Despite himself, Mal gave Book a questioning look.

Twirling the corner of his moustache, the preacher regarded Mal with a serious, probing expression. “Only someone who believed deeply and truly could be that angry at God. Non-believers simply don’t believe. It takes someone who feels their faith was abjectly betrayed to reject God the way you do.” Book leaned forward, meeting Mal’s eyes with intensity. “Captain… Mal… You named your ship Serenity.”

Mal could only hold the preacher’s eyes for a second before he had to break contact and look away. He opened his mouth to spout angry defiance but had to stop when the words wouldn’t come. Mal closed his eyes and let out a long slow sigh.

“Remember when you were young,” the preacher said softly, sounding to Mal like he was speaking more to himself than to Mal, “before the days of darkness came, when all before you was light and promise, when you greeted life with joy…”

“Before it was all broken, crushed, and shattered?” Mal inserted, not hiding the bitterness in his tone. The passage the preacher echoed rang clear in Mal’s mind. Hell, he’d brought it up himself; couldn’t help but think on the words. “But it was, and there ain’t no bringing any of it back. No where. No one. No how.

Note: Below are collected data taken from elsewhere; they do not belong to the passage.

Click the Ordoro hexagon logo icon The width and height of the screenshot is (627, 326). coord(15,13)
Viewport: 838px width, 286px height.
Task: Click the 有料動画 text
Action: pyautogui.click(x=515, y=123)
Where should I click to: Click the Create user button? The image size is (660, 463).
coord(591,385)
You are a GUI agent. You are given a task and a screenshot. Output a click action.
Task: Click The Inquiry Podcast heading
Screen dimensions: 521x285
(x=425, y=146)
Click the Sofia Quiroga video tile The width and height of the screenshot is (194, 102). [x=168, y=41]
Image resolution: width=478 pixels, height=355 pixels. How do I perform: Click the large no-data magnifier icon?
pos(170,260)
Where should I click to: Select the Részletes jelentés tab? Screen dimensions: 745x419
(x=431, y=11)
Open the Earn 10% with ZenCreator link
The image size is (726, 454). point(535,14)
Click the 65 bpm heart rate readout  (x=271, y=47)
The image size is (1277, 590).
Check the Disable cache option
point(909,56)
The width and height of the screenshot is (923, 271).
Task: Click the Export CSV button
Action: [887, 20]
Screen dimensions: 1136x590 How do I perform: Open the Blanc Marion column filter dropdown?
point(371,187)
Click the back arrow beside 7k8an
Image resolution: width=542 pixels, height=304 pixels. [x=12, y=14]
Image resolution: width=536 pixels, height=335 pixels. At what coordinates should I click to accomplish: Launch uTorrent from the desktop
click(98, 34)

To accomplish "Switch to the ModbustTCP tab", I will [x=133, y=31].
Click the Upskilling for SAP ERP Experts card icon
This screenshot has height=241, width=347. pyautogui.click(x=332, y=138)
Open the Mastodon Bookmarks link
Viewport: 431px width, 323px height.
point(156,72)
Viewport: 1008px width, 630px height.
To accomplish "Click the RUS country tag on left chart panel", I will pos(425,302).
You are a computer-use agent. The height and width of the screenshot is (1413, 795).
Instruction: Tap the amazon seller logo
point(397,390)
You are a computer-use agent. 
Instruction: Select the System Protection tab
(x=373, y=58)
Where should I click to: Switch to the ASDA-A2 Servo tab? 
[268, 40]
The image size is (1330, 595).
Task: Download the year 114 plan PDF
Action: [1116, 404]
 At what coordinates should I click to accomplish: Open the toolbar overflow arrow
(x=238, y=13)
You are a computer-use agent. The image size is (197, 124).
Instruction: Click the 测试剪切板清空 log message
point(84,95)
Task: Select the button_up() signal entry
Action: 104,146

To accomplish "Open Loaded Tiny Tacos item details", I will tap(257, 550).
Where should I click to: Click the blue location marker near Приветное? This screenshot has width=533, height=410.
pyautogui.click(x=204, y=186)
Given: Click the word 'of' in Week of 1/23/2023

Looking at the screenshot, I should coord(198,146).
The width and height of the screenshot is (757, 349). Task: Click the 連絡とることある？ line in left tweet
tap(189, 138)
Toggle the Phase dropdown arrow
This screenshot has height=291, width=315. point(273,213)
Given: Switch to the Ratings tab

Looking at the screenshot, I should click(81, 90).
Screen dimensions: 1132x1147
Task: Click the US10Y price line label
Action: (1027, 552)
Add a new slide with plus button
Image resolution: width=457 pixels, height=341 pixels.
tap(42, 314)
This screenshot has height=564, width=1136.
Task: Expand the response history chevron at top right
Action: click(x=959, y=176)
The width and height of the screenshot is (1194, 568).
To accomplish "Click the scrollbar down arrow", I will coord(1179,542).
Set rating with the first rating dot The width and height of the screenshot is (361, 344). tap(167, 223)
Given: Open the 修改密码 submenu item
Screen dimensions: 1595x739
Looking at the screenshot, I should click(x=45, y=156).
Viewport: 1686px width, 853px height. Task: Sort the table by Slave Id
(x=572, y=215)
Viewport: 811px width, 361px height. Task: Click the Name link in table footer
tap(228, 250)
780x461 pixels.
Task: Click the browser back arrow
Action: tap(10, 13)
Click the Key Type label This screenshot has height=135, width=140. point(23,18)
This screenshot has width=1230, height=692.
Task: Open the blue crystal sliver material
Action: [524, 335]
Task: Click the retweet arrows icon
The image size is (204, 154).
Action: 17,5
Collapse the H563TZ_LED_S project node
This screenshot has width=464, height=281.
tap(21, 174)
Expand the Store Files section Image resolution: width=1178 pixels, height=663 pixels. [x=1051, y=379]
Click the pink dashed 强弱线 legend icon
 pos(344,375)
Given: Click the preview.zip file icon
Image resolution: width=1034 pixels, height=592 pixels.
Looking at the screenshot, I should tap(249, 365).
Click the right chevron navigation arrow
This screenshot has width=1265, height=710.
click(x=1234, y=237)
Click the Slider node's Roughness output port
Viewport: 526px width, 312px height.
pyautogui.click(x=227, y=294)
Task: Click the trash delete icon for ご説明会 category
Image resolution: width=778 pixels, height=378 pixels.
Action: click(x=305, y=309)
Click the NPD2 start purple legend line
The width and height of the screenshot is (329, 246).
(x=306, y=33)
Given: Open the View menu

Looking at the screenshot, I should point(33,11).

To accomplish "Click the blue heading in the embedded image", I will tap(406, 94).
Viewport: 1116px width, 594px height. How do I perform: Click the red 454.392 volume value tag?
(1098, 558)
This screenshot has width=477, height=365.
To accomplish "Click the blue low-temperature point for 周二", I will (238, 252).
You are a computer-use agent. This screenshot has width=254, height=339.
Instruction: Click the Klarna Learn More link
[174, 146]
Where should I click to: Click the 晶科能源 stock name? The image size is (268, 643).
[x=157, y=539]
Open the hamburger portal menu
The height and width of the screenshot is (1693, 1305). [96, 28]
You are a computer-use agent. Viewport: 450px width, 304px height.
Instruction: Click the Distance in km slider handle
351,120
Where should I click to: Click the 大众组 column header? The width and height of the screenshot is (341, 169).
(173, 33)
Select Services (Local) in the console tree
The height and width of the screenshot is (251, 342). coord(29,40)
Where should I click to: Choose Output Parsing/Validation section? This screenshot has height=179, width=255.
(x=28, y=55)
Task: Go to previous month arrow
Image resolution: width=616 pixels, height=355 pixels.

To think elsewise is… well, it’s all vanity, preacher.” He took a sharp, stabilizing breath and fixed a hard glare at the Shepherd. “But we didn’t come in here to talk about me. We came here to talk about you.”

Book looked up at him with one of his shining smiles, this one shaded with a trace of past sorrows, Mal could see. “We are, son,” the preacher murmured. Book sat back and sighed, his eyes playing over Mal. “I came to my ‘Serenity Valley’ long before yours was even a cloud on the horizon.” He waved off Mal’s questioning look. “It wasn’t a battle--though I have seen a few of those--nor a long, slow dying of the ones around you you’re helpless to save. We were facing different directions, Mal, and we turned down opposite paths. But we both came to a time and a place where everything forever changed. For me it was the moment when I heard myself say I didn’t care if she was innocent or not.”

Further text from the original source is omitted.